DATA TO PROCESS Block Start

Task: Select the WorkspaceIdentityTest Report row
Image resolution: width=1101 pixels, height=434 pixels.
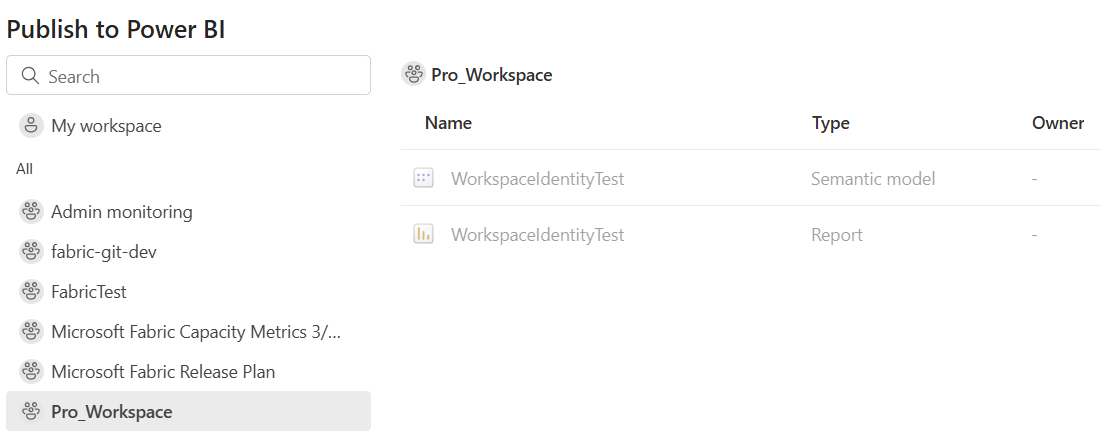Action: pyautogui.click(x=537, y=235)
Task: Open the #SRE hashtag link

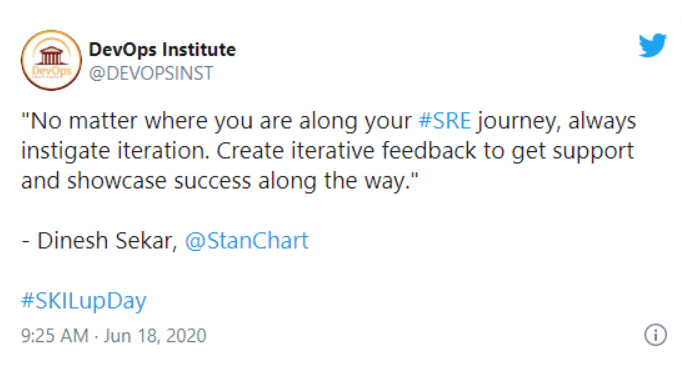Action: 445,121
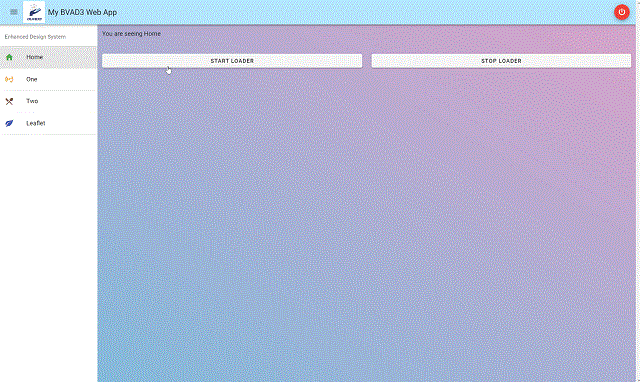The image size is (640, 382).
Task: Click the orange One menu icon
Action: tap(9, 79)
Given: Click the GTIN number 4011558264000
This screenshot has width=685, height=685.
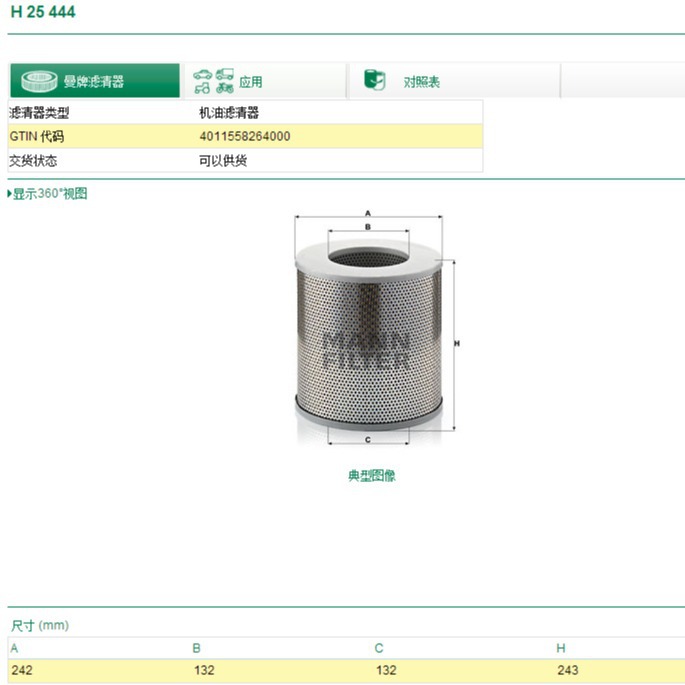Looking at the screenshot, I should [245, 136].
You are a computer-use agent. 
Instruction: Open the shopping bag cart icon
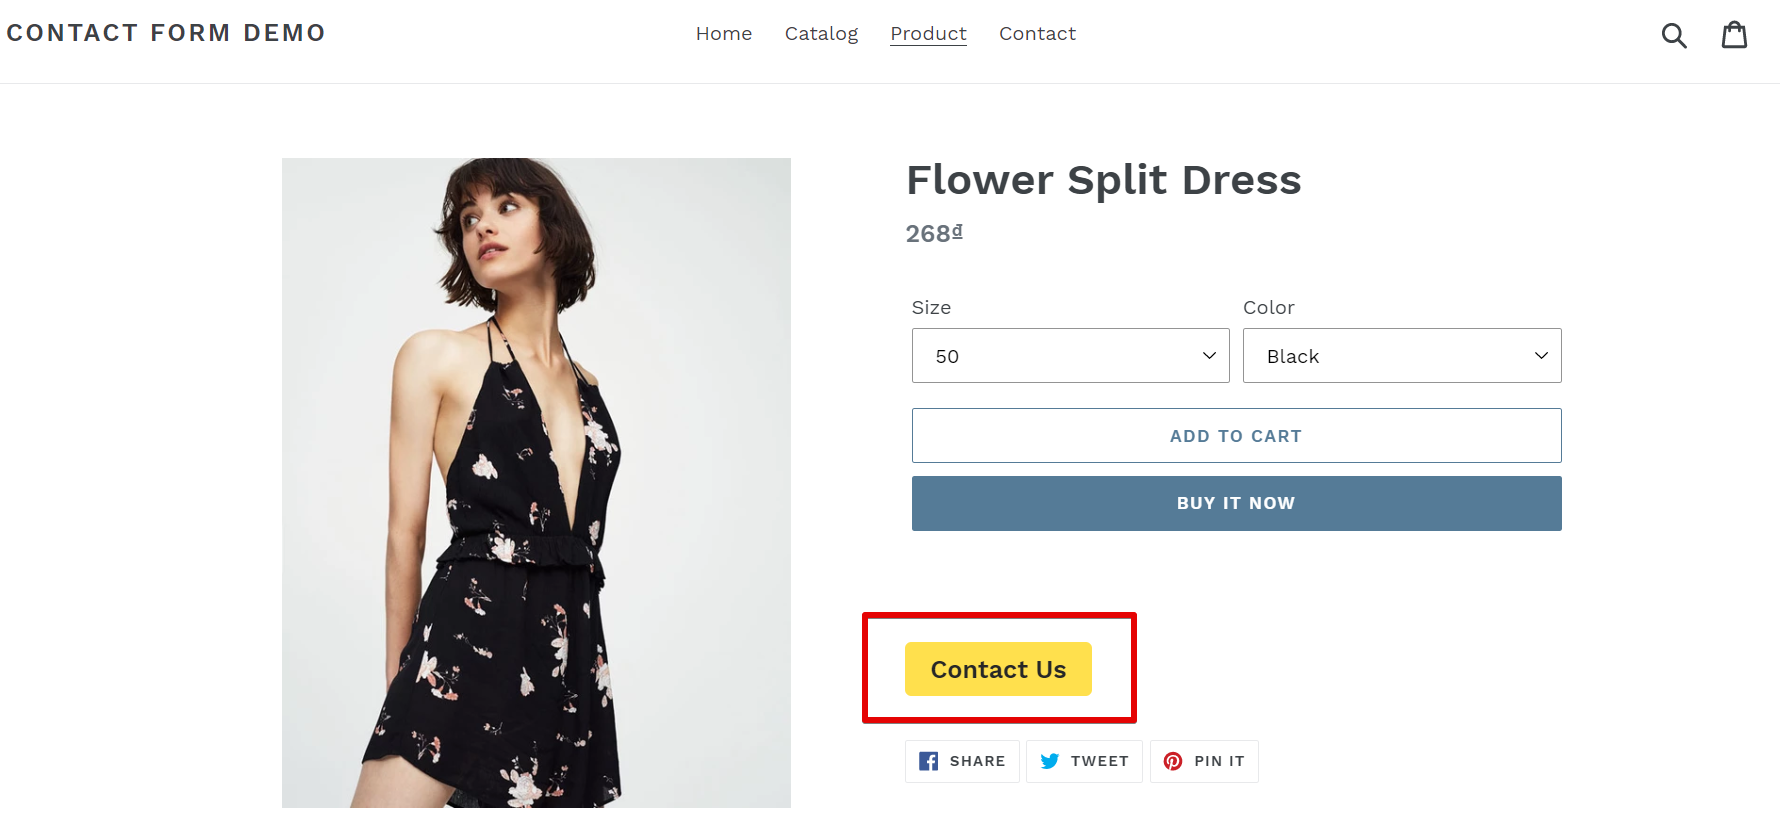(1734, 34)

DATA TO PROCESS Block End

• _PROBLEM TO SOLVE_: Verbatim output of the entries is required, with each image left out.

• _REPLY_:
Task: Select the WorkspaceIdentityTest Report row
Image resolution: width=1101 pixels, height=434 pixels.
Action: pyautogui.click(x=537, y=235)
Task: Open the #SRE hashtag link

Action: 445,121
The image size is (640, 382).
Task: Click the orange One menu icon
Action: tap(9, 79)
Given: Click the GTIN number 4011558264000
This screenshot has width=685, height=685.
Looking at the screenshot, I should [245, 136].
You are a computer-use agent. 
Instruction: Open the shopping bag cart icon
(1734, 34)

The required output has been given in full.